→ **PASSAGE**
## start

The Caste/Ethnic Bases of Poverty Dynamics: A Longitudinal Analysis of Chronic and Structural Poverty in Nepal

Pages 1430-1451 | Received 06 Aug 2015, Accepted 20 Jul 2016, Published online: 16 Oct 2016
 

Abstract

This paper examines poverty dynamics and their socioeconomic determinants between 1996 and 2011 in Nepal. With chronic and structural poverty headcount ratios of around 17 per cent, poverty is mostly transient and stochastic affecting up to four-fifths of the population. Descriptively, indigenous Janajatis and lower caste Hindus exhibit the highest rates of chronic and structural poverty. Panel data models suggest significant roles of human capital and household assets in determining poverty, however, with the evidence of caste/ethnic penalty limited mostly to Janajatis. Findings provide important insights into the structure and determinants of poverty dynamics, helping to rethink policies to address them.

Acknowledgements

This analysis is based on data from the Nepal Living Standard Surveys and the author expresses commitment to making available the data and codes of analysis upon request. The author appreciates the comments received from anonymous referees which have improved the paper greatly. The remaining errors and omissions are those of the author.

Disclosure statement

No potential conflict of interest was reported by the author.

Notes

1. This index focuses on such empowerment measures as knowledge and awareness, participation, confidence and comfort, social networks, and efforts to influence as well as other social inclusion indicators including self-perception of status, access and public intimidation, political influence, and services and opportunities (World Bank & DFID, Citation2005).

2. These years are reported as shorthand, with actual data collection spanning over Nepali calendar years approximating the middle of 1995/1996, 2003/2004, and 2010/2011.

3. This closeness is particularly salient in the case of the balanced panel when weighting is used. The average nominal per capita consumption estimates reported by the CBS (Citation2011b) were NPR 6802, 15,848, and 34,829 for 1996, 2004, and 2011 respectively.

4. These estimates do not make adult equivalent adjustments by household size. While these adjustments can address the economies of scale for larger households, the small costs of housing relative to other consumption expenses suggest that this may not be very useful. It is important to note, however, that poverty estimates attenuate when adult equivalence scales are used (see Table A.6 in the Online Appendix).

5. Since less than 13 per cent of households from the first panel survey are included in the balanced panel, the differences are greater for 1996 than for 2004 and 2011.

6. These six major caste/ethnic categories are aggregated from over 100 identified groups in Nepal. The upper, middle, and lower caste Hindus all are Hindu groups facing very different degrees of privileges and disadvantages throughout Nepal’s history. Janajatis are not exclusively identified as Hindus although they were forcibly assimilated into the Hindu caste system. While a part of Janajatis, the Newars have enjoyed economic privilege afforded by their dominance in business professions. Muslims and others, albeit not fully coherent in socioeconomic privilege, are grouped to create a category that includes all others.

## end

Lines of data:

## start

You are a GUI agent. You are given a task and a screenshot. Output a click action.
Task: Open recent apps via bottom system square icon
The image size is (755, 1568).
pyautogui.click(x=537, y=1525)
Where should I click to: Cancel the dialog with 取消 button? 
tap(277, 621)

## end
## start

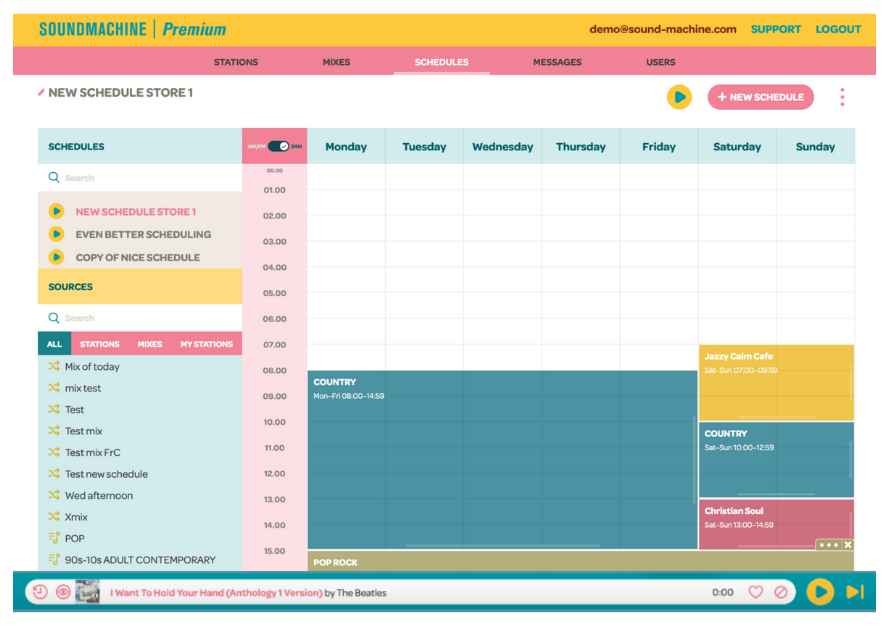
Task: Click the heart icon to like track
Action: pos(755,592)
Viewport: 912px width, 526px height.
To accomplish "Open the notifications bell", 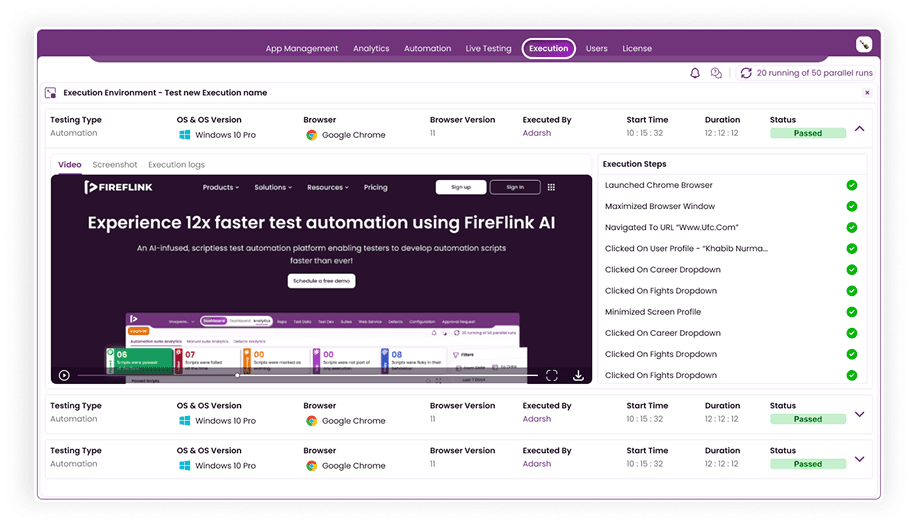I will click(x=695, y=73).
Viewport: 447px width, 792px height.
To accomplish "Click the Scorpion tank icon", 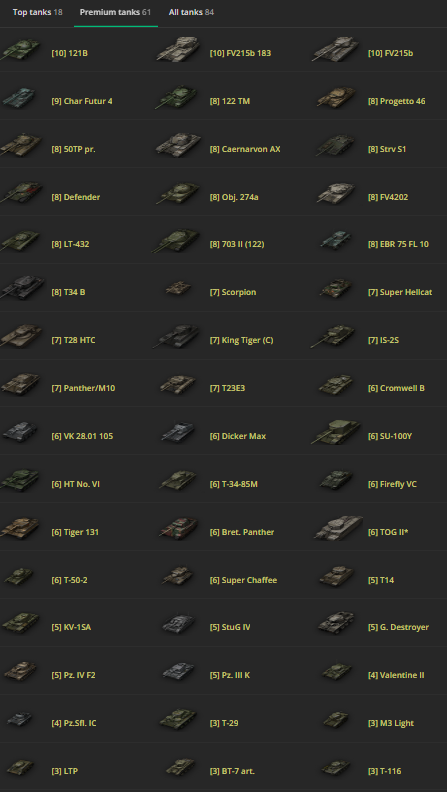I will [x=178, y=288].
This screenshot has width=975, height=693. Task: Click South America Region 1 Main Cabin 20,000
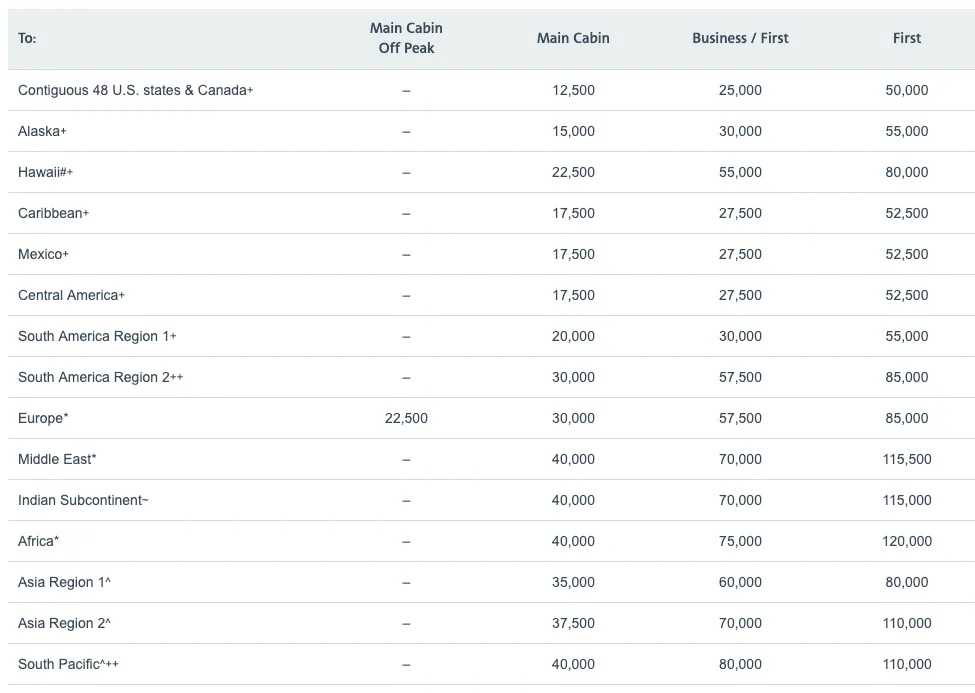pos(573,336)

## end

→ **PROBLEM TO SOLVE**
Reproduce the Nepal poverty article from "1. This index" to "Bank & DFID, Citation2005).", replacing "social networks" with "community ties". None of the entries are needed for this work.

→ **FINISHED EXERCISE**
1. This index focuses on such empowerment measures as knowledge and awareness, participation, confidence and comfort, community ties, and efforts to influence as well as other social inclusion indicators including self-perception of status, access and public intimidation, political influence, and services and opportunities (World Bank & DFID, Citation2005).